Non que j’aime l’horrible, ! mais je voulais savoir ce que Dieu avait laissé d’âme dans ces corps mal faits, ce qu’il pouvait tenir d’homme dans un monstre.

Je me demandais comment vivaient ces exceptions étranges, ces vestales mâles et femelles de la difformité, et, pour le savoir, que de fois j’ai remonté l’escalier vermoulu qui est à la queue des caravanes, et qui me transportait, en six marches, de la vie réelle dans la vie affreuse, peuplée d’étonnements comiques et d’êtres sans nom !


Le théâtre était pauvre ici, il consistait en quelques planches posées sur des soliveaux pourris ; le vent faisait claquer les murs de toile, et la pluie passait à travers le velum taillé dans le ventre d’un vieux matelas.

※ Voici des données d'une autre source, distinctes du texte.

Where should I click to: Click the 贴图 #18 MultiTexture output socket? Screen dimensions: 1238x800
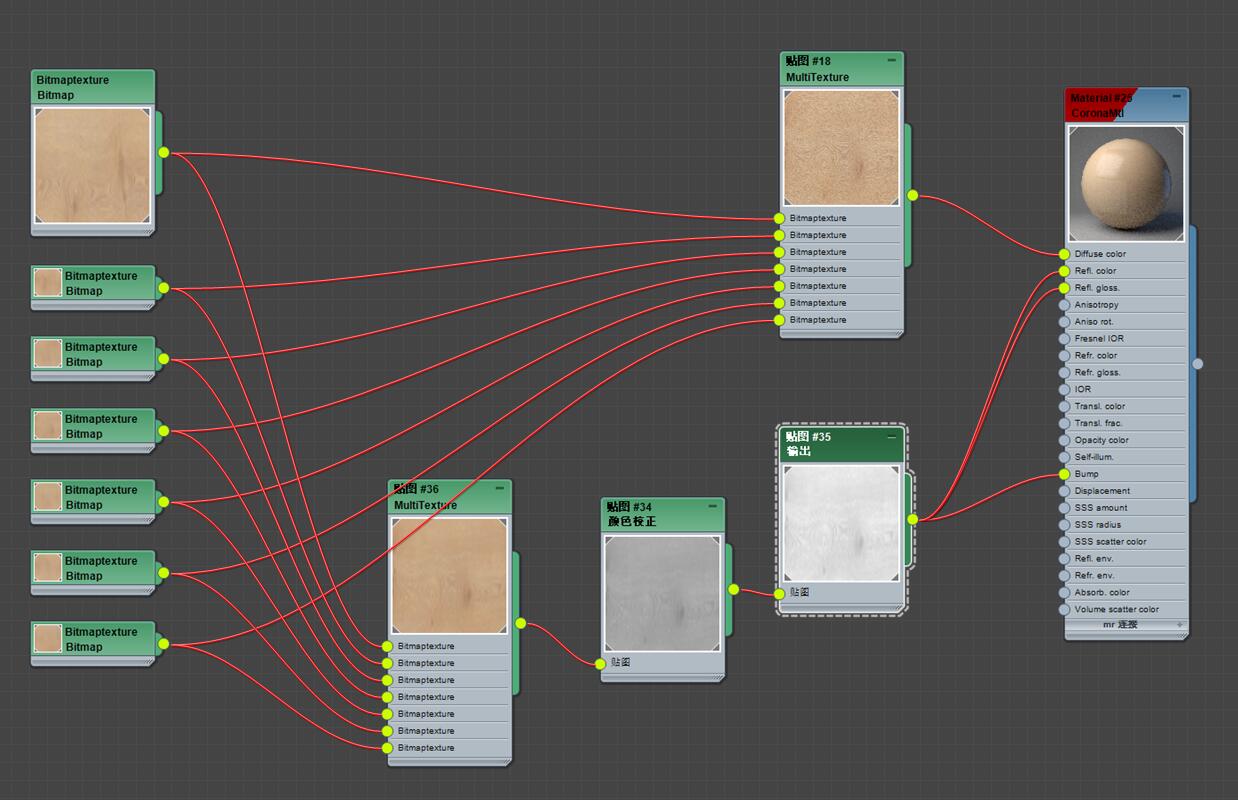coord(912,195)
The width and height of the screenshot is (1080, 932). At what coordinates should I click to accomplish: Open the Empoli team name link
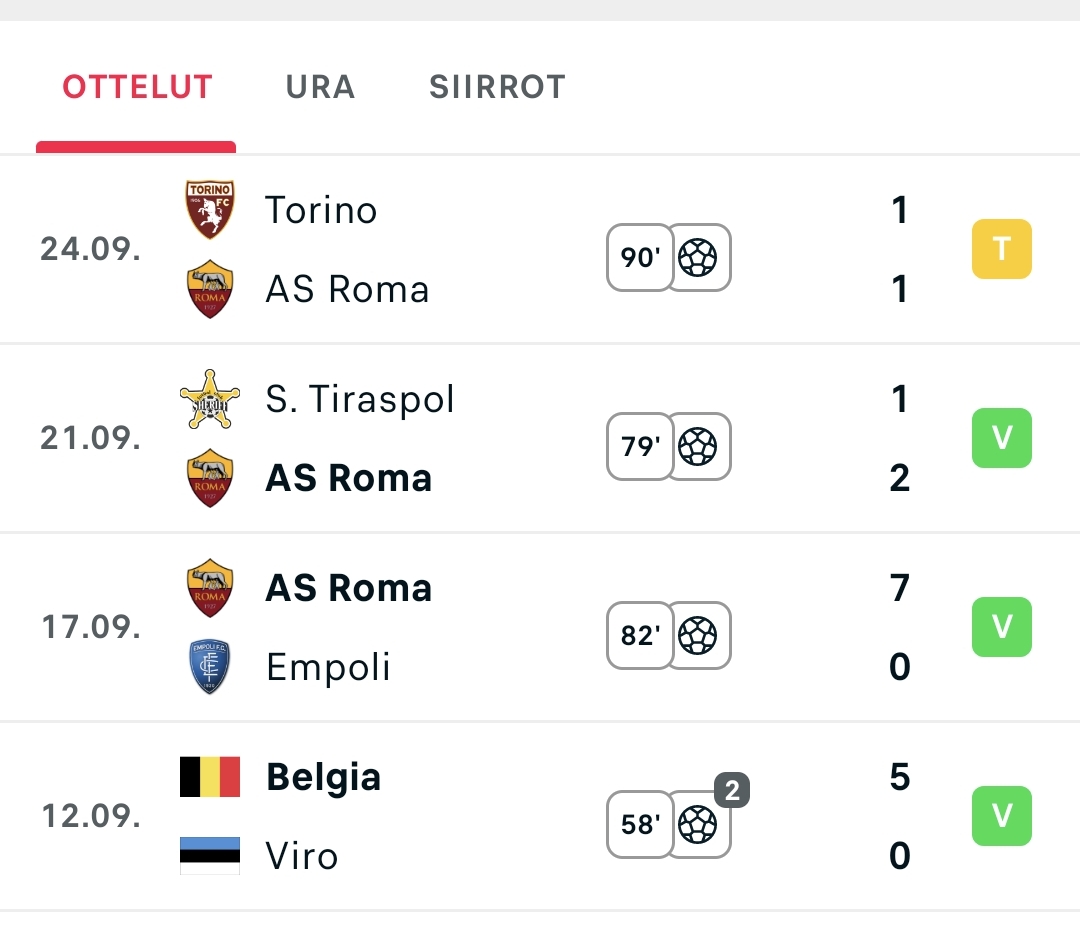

Mais les acteurs excitèrent au premier coup-d’œil ma curiosité. Ils n’étaient que trois cependant qui arrivèrent à tour de rôle : le pître qui, d’une voix grêle, chanta la Belle Bourbonnaise, ce sonnet d’Arvers de la banque ; une femme aux yeux doux, aux bras durs, qui fit voltiger, dans ses mains encore blanches, un essieu de charrette ; enfin, et pour avoir l’honneur de vous remercier, un géant.